Skip to content

Scaling Strategies

KanjiIQ is designed to scale from its current single-node deployment to a multi-node, multi-region architecture as traffic grows.

Current State

Metric Value
Cluster nodes 1 (Hetzner dedicated)
Application replicas 2
Database Single PostgreSQL instance
Traffic handling ~100 req/min per IP (rate limited)

This handles the current traffic comfortably. The sections below outline the scaling path as demand increases.

Horizontal Pod Autoscaling (HPA)

The first scaling step is adding HPA to automatically adjust replica count based on load:

apiVersion: autoscaling/v2
kind: HorizontalPodAutoscaler
metadata:
  name: jlpt-kanji-hpa
  namespace: jlpt-kanji
spec:
  scaleTargetRef:
    apiVersion: apps/v1
    kind: Deployment
    name: jlpt-kanji
  minReplicas: 2
  maxReplicas: 10
  metrics:
    - type: Resource
      resource:
        name: cpu
        target:
          type: Utilization
          averageUtilization: 70
    - type: Resource
      resource:
        name: memory
        target:
          type: Utilization
          averageUtilization: 80

Requirements: Metrics Server must be installed (included in k3s by default).

Impact: Application scales automatically between 2-10 replicas based on CPU/memory pressure, with no code changes.

Multi-Node Cluster

When a single node reaches resource limits, add worker nodes to the k3s cluster:

# On the new worker node
curl -sfL https://get.k3s.io | K3S_URL=https://master:6443 \
  K3S_TOKEN=<node-token> sh -

Kubernetes automatically schedules pods across all available nodes.
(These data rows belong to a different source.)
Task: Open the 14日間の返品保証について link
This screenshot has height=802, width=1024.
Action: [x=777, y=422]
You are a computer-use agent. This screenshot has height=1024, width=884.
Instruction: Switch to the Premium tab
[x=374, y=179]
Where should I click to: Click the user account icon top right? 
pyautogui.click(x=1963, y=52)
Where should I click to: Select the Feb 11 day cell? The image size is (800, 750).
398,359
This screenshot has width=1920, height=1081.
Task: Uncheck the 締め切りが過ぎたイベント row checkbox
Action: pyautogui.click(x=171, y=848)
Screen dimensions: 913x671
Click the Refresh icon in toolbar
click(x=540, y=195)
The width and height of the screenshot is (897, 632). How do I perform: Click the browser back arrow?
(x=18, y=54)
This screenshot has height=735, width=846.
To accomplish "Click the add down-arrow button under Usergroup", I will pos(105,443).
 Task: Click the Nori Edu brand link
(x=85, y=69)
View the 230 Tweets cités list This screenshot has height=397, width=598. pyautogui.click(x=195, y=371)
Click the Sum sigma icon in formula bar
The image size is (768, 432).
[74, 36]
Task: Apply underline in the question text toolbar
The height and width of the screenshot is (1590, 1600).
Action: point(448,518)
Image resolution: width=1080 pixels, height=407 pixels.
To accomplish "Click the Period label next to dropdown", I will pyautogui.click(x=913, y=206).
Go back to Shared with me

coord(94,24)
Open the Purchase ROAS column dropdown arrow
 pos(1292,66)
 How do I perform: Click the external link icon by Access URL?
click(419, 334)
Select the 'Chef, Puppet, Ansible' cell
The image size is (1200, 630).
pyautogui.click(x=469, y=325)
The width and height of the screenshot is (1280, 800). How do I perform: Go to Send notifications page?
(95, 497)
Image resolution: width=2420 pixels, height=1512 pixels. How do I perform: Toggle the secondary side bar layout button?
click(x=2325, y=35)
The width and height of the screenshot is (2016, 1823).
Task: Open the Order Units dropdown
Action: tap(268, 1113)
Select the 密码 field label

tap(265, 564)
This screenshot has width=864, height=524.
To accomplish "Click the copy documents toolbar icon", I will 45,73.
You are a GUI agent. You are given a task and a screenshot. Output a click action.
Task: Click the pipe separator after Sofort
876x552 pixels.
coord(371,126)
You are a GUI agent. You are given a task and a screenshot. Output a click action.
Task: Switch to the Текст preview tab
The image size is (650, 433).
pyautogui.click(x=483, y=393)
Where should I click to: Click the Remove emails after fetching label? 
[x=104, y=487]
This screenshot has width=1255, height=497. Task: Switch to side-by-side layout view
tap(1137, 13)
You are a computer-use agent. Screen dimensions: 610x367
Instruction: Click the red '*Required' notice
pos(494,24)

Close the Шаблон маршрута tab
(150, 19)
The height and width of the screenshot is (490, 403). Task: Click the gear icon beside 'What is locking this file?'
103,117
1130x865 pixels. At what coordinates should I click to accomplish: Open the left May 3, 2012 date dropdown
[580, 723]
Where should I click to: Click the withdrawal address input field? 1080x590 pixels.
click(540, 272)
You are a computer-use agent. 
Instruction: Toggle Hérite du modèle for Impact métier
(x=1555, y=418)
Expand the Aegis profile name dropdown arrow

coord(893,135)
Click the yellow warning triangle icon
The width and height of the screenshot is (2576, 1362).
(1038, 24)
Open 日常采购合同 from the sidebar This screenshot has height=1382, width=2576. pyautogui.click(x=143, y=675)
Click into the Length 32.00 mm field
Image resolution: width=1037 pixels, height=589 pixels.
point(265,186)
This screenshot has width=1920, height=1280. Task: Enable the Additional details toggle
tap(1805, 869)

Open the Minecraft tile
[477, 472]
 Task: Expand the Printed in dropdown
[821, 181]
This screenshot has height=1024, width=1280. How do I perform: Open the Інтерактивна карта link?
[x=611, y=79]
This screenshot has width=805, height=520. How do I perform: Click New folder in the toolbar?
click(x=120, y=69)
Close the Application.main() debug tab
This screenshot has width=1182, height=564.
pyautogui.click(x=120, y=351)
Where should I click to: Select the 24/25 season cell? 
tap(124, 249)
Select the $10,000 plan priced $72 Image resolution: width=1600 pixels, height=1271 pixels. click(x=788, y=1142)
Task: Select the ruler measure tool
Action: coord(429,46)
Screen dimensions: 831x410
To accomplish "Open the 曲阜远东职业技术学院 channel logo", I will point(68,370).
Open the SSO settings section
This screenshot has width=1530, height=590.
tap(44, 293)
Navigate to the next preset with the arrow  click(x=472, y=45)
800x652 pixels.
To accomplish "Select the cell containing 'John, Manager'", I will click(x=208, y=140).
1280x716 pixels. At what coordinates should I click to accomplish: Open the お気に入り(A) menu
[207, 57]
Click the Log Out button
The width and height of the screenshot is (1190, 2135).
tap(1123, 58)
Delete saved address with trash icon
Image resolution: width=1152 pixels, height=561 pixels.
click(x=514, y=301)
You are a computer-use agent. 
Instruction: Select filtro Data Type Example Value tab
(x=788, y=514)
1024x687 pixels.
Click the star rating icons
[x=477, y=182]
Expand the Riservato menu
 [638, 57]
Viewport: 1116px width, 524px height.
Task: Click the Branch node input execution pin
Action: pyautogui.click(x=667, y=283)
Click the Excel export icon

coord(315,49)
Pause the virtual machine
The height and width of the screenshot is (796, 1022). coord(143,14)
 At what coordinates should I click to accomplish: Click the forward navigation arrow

The application requires no changes — it is already stateless.

Node Affinity (Optional)

To control pod placement:

spec:
  affinity:
    podAntiAffinity:
      preferredDuringSchedulingIgnoredDuringExecution:
        - weight: 100
          podAffinityTerm:
            labelSelector:
              matchLabels:
                app: jlpt-kanji
            topologyKey: kubernetes.io/hostname

This spreads replicas across different nodes for better fault tolerance.

Database Scaling

Connection Pooling

Add PgBouncer as a sidecar container to pool database connections:

containers:
  - name: pgbouncer
    image: edoburu/pgbouncer
    ports:
      - containerPort: 6432
    env:
      - name: DATABASE_URL
        valueFrom:
          secretKeyRef:
            name: jlpt-kanji-secrets
            key: database-url

The backend connects to PgBouncer on :6432 instead of PostgreSQL directly, reducing connection overhead.

Read Replicas

For read-heavy workloads (flashcard queries), add PostgreSQL streaming replication:

  1. Primary instance handles writes (study sessions, quiz results)
  2. Read replicas handle reads (kanji/vocabulary queries)
  3. Backend routes queries based on operation type

Managed Database

The simplest database scaling path is migrating to a managed service:

  • AWS RDS: Multi-AZ, automated backups, read replicas
  • GCP Cloud SQL: HA configuration, automatic failover
  • Hetzner Managed PostgreSQL: When available

See Portability for migration details.

CDN Layer

Static frontend assets can be served through a CDN for global performance:

graph LR
    U[User] --> CF[Cloudflare CDN]
    CF -->|Cache HIT| U
    CF -->|Cache MISS| N[Nginx Frontend]
    N --> CF

Since the Flutter Web frontend produces static files (JS, CSS, images), these are ideal CDN candidates:

  • Cache policy: 1 year for hashed assets, no-cache for index.html
  • Global PoPs: Content served from the nearest edge location
  • DDoS protection: CDN absorbs volumetric attacks

Cloudflare DNS is already in place — enabling proxy mode activates the CDN layer.

Scaling Roadmap

Traffic Level Infrastructure Key Changes
Current (low) 1 node, 2 replicas, single PG None needed
Growing (moderate) 1 node, HPA (2-10 replicas) Add HPA manifest
High 2-3 nodes, HPA, PgBouncer Add worker nodes + connection pooling
Very High Multi-node, managed DB, CDN Migrate DB to RDS/Cloud SQL, enable CDN
Global Multi-region clusters, read replicas Significant architecture evolution

Each step is incremental — no rewrites required. The application code remains unchanged across all scaling levels.